Tuesday November 4, 2008
Feedback from the 'Guy' Show
Whenever we present a show, we like to guess which parts of it will get the biggest reaction from you. Sometimes, it's not hard to predict. For instance, our interview with geriatrician Dr. Janice Lessard on systematic ageism in health care (replayed on this week's White Coat, Black Art and available on the November 3, 2008 podcast) seemed destined to tweak many of you, and it did.
Last week's show on men (October 27, 2008) however, generated an unexpectedly strong reaction to our interview with Emmett O'Reilly, a male nurse, about the stereotypes he faces every day at work. There was something about the passion and charm he exuded in the interview that obviously touched some of his nursing colleagues and you.
Linda Meyer had this reaction to the interview:
"My son Ben decided to be a "Boy Nurse" when he was in grade 6 and my father was recovering from triple by-pass surgery. He told us it was because he wanted to help people like those who helps his Gramps. Until then, I had no idea he was interested in medicine other than watching a show called "The Operation". A couple of days post-op we visited my dad where Ben checked out the incision and promptly claimed "I've seen better on TV". It's 6 years later and other than a few months where he thought being a Paramedic would be more manly (I think about grade 9ish) he's set on a career in Nursing and will be applying in the next month or so. His goal is to be a flight nurse on an air ambulance, work in ER or a trauma unit. Today's podcast will be downloaded...it will give him a good insight and response to anyone asking why a nurse (not doctor)."
Heather Senkler sent us this email:
"Dear White Coat Black Art: A friend of mine has been a nurse for many years and while he loves his job and in general has the respect of his colleagues he has come across glitches from being a man and a nurse. In training, when the subject of personal care for patients in hospital who were menstruating came up, the teacher sniggered with a "Well we *all* know how to deal with *that*. No point in *wasting* class time," and then changed the subject. This could have been not only a teaching moment for my friend, but also an opportunity for the women in the class
to understand what a man's concerns and fears might be about this kind of care. This information would have been essential when they were instructing a spouse or other family members preparing to care for someone at home.
The other problem he had early in his career was being treated as an orderly or even a janitor rather than a nurse. While orderlies and custodians are *essential* members of a health care team, they are not nurses and nurses are not them. Being asked to carry boxes, push equipment, or otherwise not use the skills and training he sought and
worked so hard to acquire was insulting. In the first case, my friend asked his wife for assistance, which helped
him but the other students were still missing useful information, and in the second case he stood his ground regarding his abilities and the skills of the other staff members.
I admit that he is still an anomaly in my experience in the health care system. However, I know that his skills and dedication to his profession leave a good impression with everyone he encounters."

■ Collected material ■
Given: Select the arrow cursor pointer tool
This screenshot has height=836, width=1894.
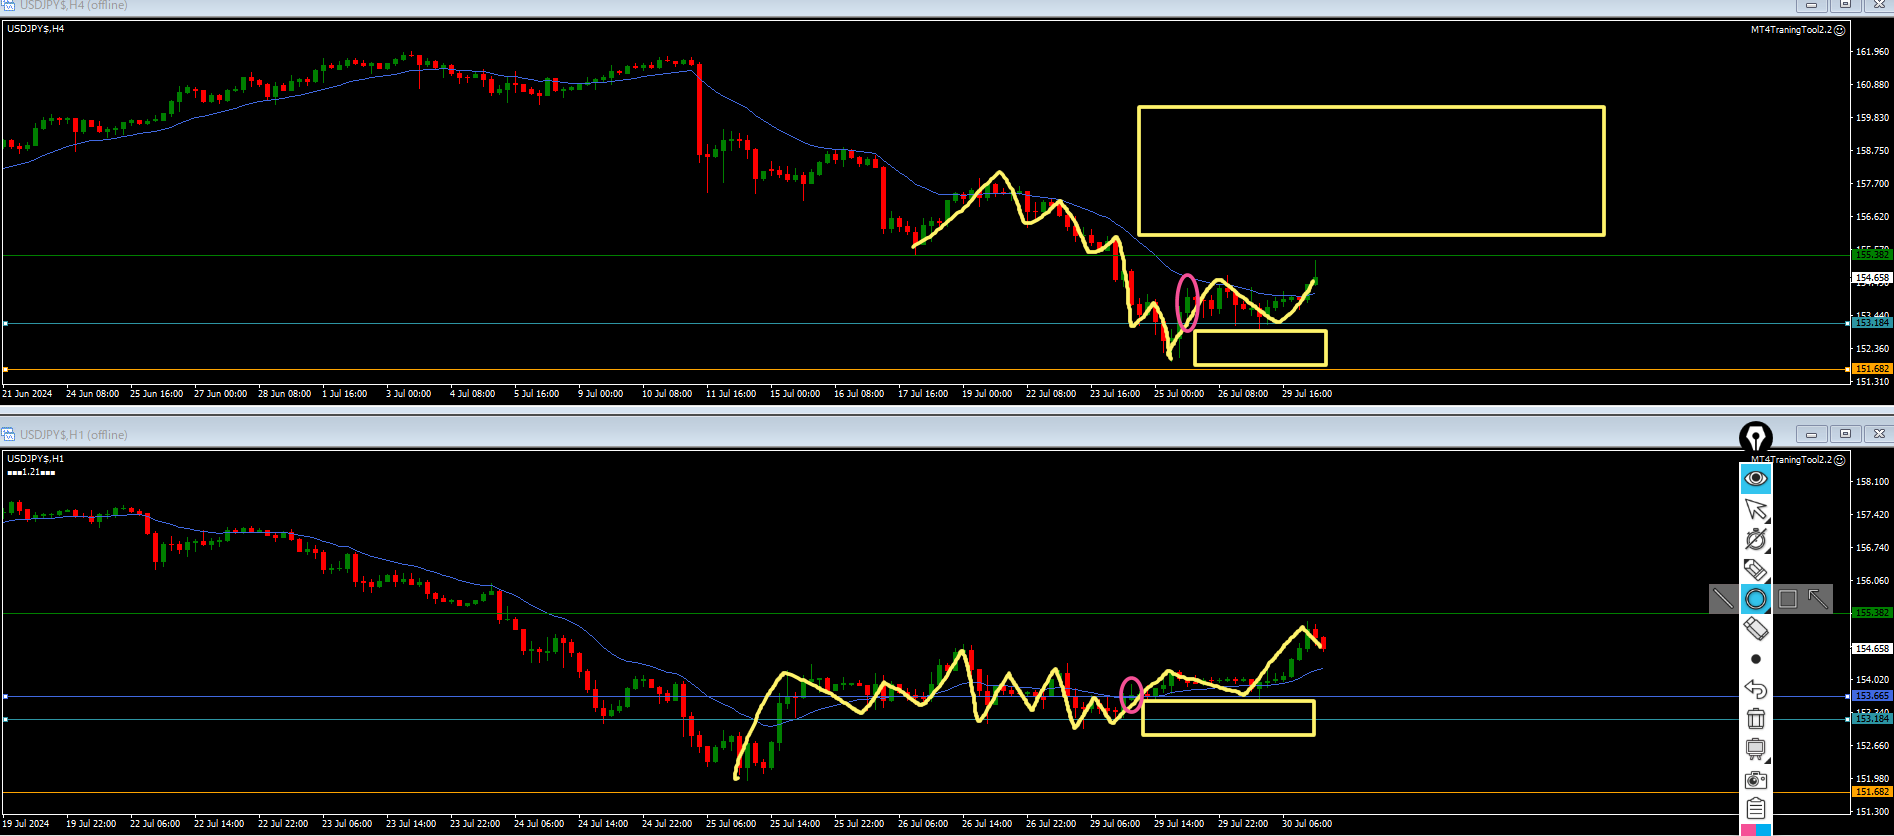Looking at the screenshot, I should point(1755,510).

■ Problem statement ■
Pick up the blog post on listener feedback to the show about men and male nurses, continuing it after its last sentence.

■ Answer box ■
Karen Babaian of Winnipeg writes:
"Thank you for featuring a male nurse on your program. What a great idea! I have been a nurse for over 30 years. You would think that being involved in childbirth that I would not have had much exposure to male nurses. I am proud to say that Winnipeg has had several excellent and dedicated male nurses work in our birthing areas and our special care nurseries over the past 25 or 30 years years. For the most part, the patients love them and it seems completely natural for them to participate in the birthing process. Thank God for those who are willing to cross those artificial fences erected by tradition and preconceived gender roles."
And finally, Ben Reitzel, a second year nursing student contributed this:
"I appreciated your interview with the male nurse regarding the preconceived notions that clients, colleagues and the public have regarding male nurses. I have noticed the same things with regards to older clients assuming I am the resident, people assuming I will be in management or people questioning my sexual orientation. "
Ben and two other male classmates have gone a step further. They've made a country music video. Check out Save a life, Be a Man Nurse on youtube.
And here's an extended version of our interview with Emmett for you to enjoy:
REMINDER ABOUT THE 'ASK DR. BRIAN' SHOW:
Before we wrap the current season of White Coat, Black Art , we want to turn an entire show over to you. Got a burning question, a nitpick or a pet peeve about the health care system (not about your diagnosis or treatment) that we haven't covered thus far? Call us at 1-866-648-6714. Give us your name, where you live, and the question you want us to answer, and your phone number in case we need more information. We'll choose the the most interesting questions and put our crack team to work trying to get you an answer or at least an explanation. Though we prefer voicemail questions, we'll take email questions too. Email us at firstname.lastname@example.org. If we answer your question on the air, we'll send you a White Coat, Black Art bone as our way of saying thanks.
Previous Comments (1)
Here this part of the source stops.